The First Amphitheater of Latium at Sutri and its Context
University of Notre Dame, Notre Dame, Indiana, USA
Stone amphitheaters appear in Campania by the early 1st century B.C., while Rome did not have a permanent building for gladiatorial spectacles until Statilius Taurus built his masonry amphitheater in the Campus Martius in 29 B.C. Before then, however, a rock-cut amphitheater was already standing only 30 miles North of Rome, at Sutri.
This paper examines how this building reflects the practical purposes of spectacles, on the one hand, and the social and political context of Rome, on the other, during the transition from the republic to the empire.
The absence of carceres and underground rooms, generally used to introduce beasts into the arena, indicates that hunting shows were not yet performed in the amphitheater. It was Caesar who first brought together beast fights and gladiatorial combats within the same show in 46 B.C., thus creating a formula later canonized under Augustus.
The simple circulation, with an annular corridor serving both the arena and the podium, shows a lack of separation between spectators and gladiators.
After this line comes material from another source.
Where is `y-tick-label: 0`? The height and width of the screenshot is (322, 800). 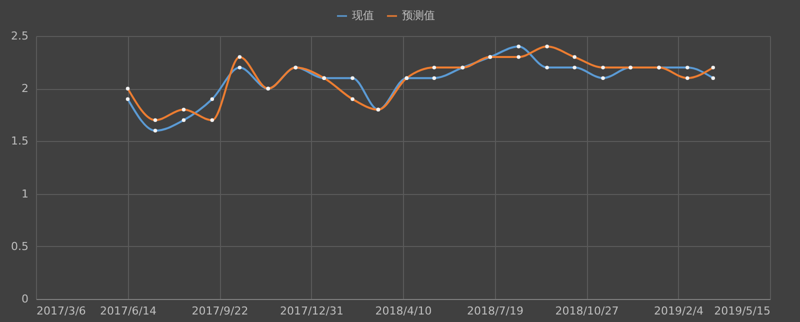 y-tick-label: 0 is located at coordinates (25, 299).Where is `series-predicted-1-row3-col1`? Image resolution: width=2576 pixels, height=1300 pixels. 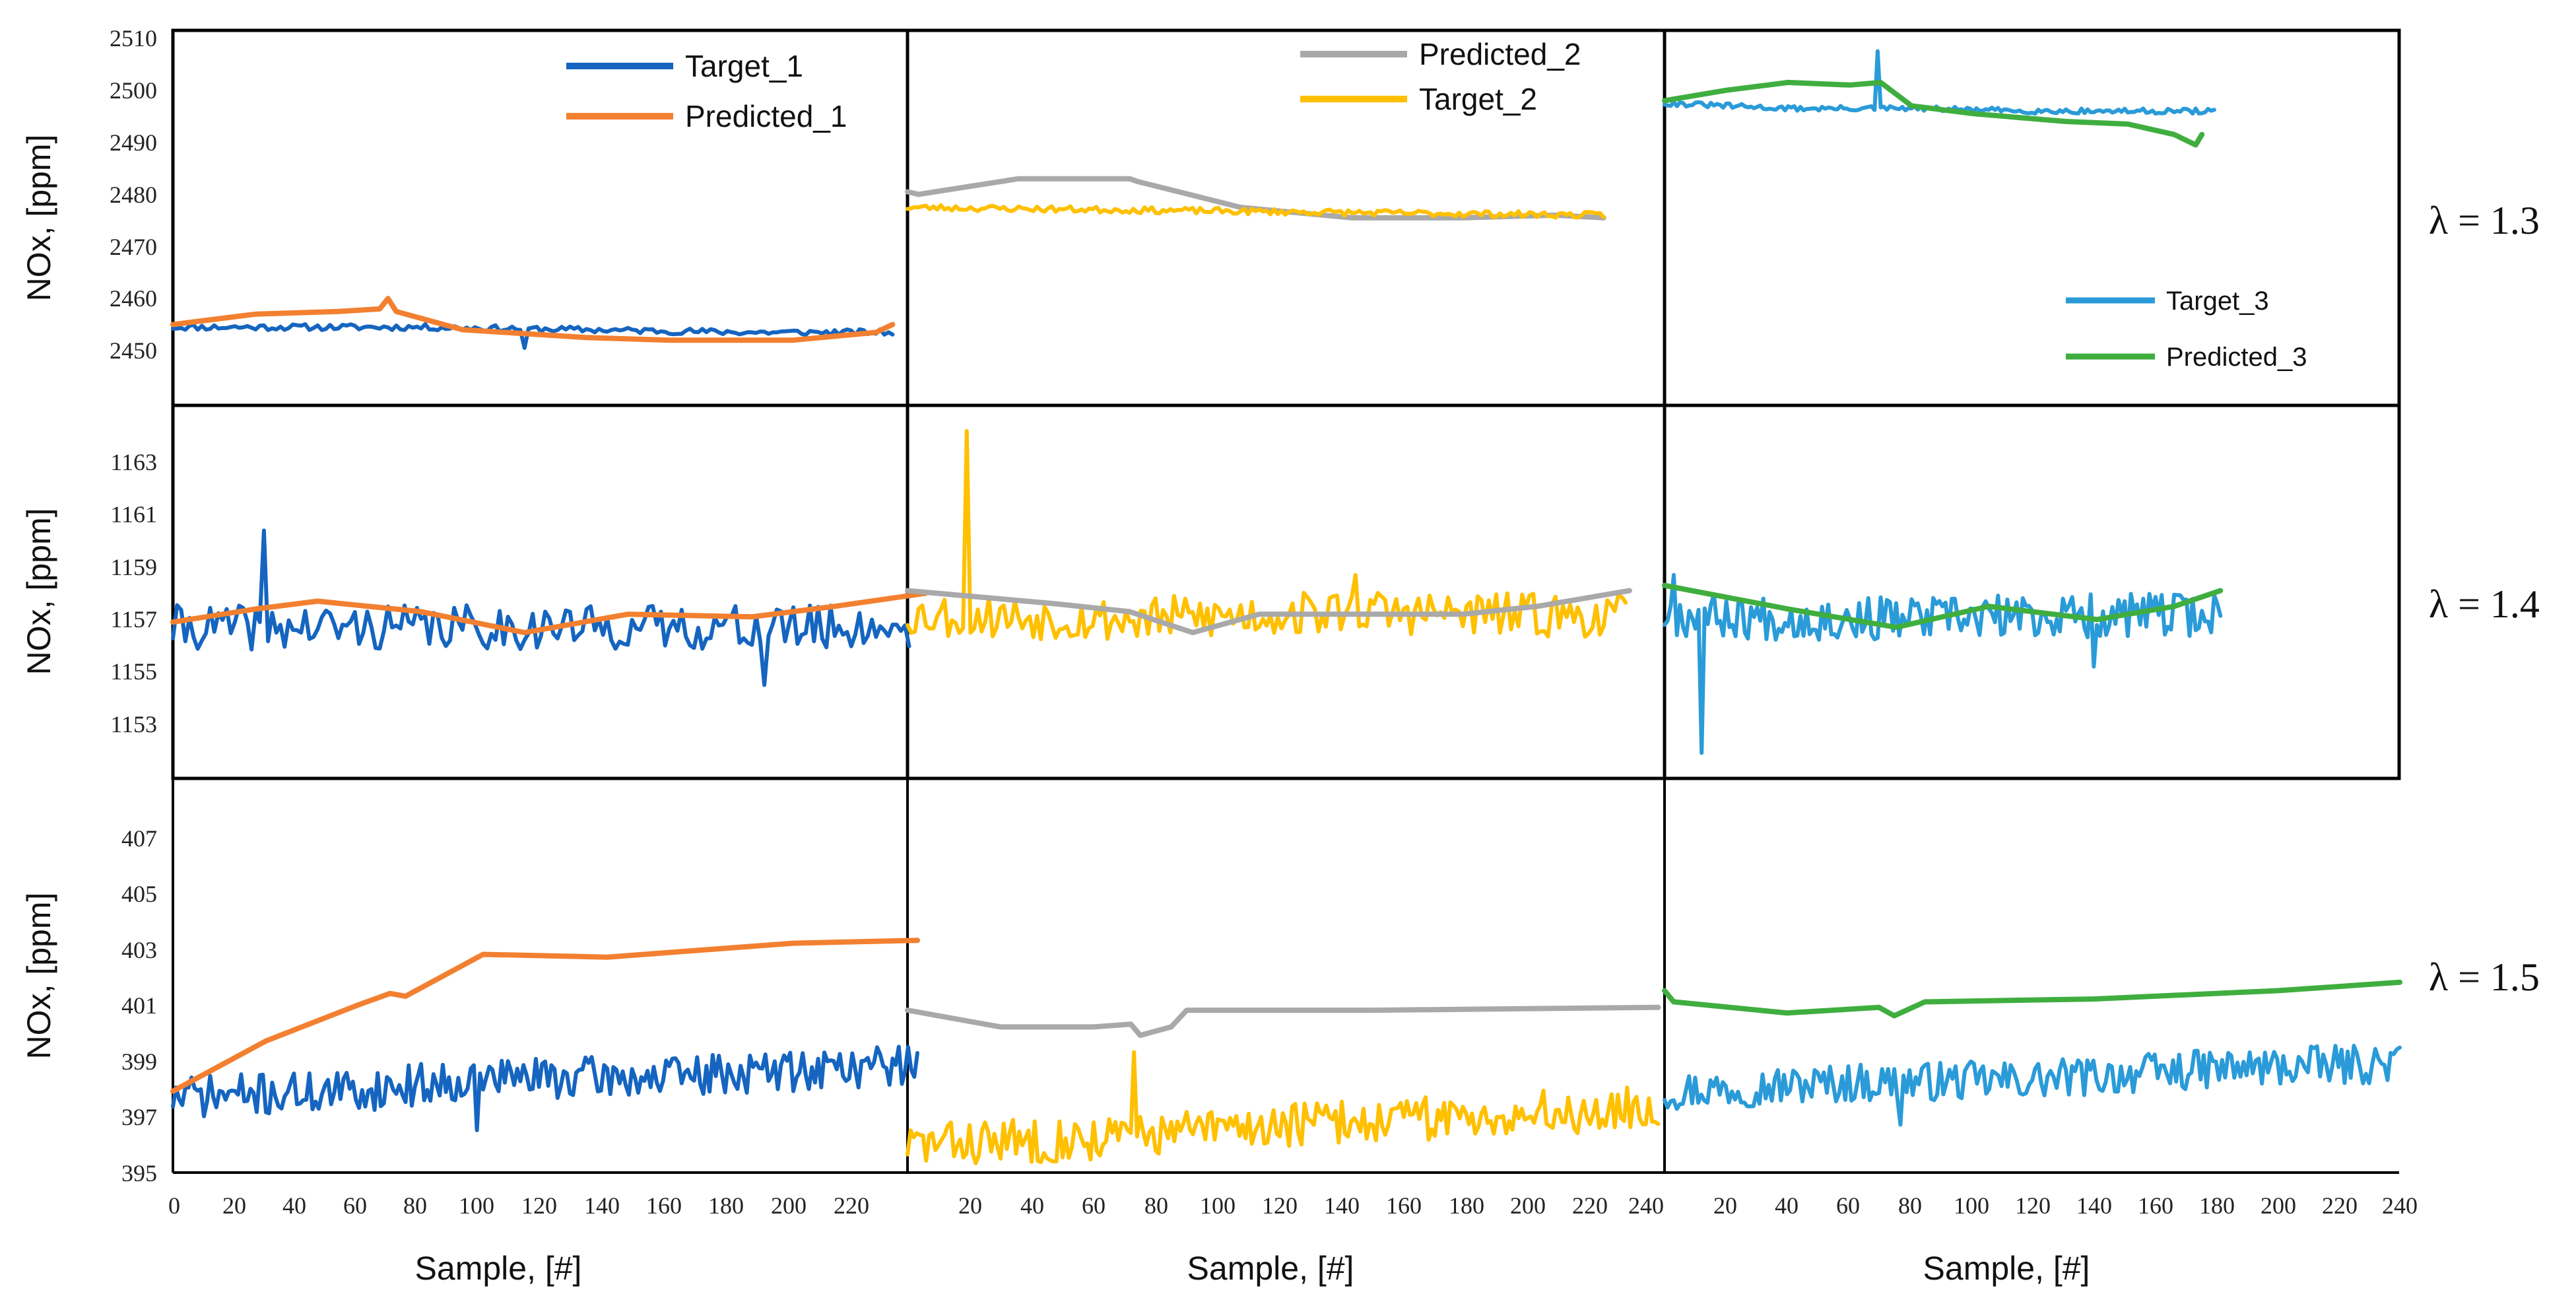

This reflects an early stage of development of the amphitheater type, prior to Augustus's Lex Julia Theatralis, which regulated the seating arrangements in the theater so as to reflect the Roman hierarchical social order. Once extended to the amphitheater, this brought a more complex and segregated circulation, typical of the greatest amphitheaters of the imperial age.
Moreover, this promiscuous circulation might imply a certain affinity between the gladiators and their public, perhaps war veterans of the colony Augustus established at Sutri after 41 B.C. Roman soldiers were in fact well acquainted with gladiatorial techniques, which had been long employed by the army.
Last but not least, a passage in the Codex Iustinianus links Statilius Taurus to Sutri, thus legitimating the idea that the rock-cut amphitheater may have served as a model to its Roman successor.